WORK INSTRUCTIONS: Only the lines from the one containing "Sparkassenfest auf Gut Wöllried in Rottendorf (274, 1050)" to the end of the data are wanted; print them exactly as they appear.

RECORDS SUPPLIED:
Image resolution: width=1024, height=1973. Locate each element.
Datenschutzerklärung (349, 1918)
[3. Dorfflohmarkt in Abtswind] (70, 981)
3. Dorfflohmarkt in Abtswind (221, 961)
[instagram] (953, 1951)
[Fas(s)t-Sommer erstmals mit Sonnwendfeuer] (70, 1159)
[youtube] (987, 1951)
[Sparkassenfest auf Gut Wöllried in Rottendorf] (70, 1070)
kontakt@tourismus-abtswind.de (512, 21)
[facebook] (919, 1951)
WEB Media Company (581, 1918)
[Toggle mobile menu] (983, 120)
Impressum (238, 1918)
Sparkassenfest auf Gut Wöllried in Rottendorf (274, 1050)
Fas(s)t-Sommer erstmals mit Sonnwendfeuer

RESULT OF THIS TASK:
Sparkassenfest auf Gut Wöllried in Rottendorf (274, 1050)
Fas(s)t-Sommer erstmals mit Sonnwendfeuer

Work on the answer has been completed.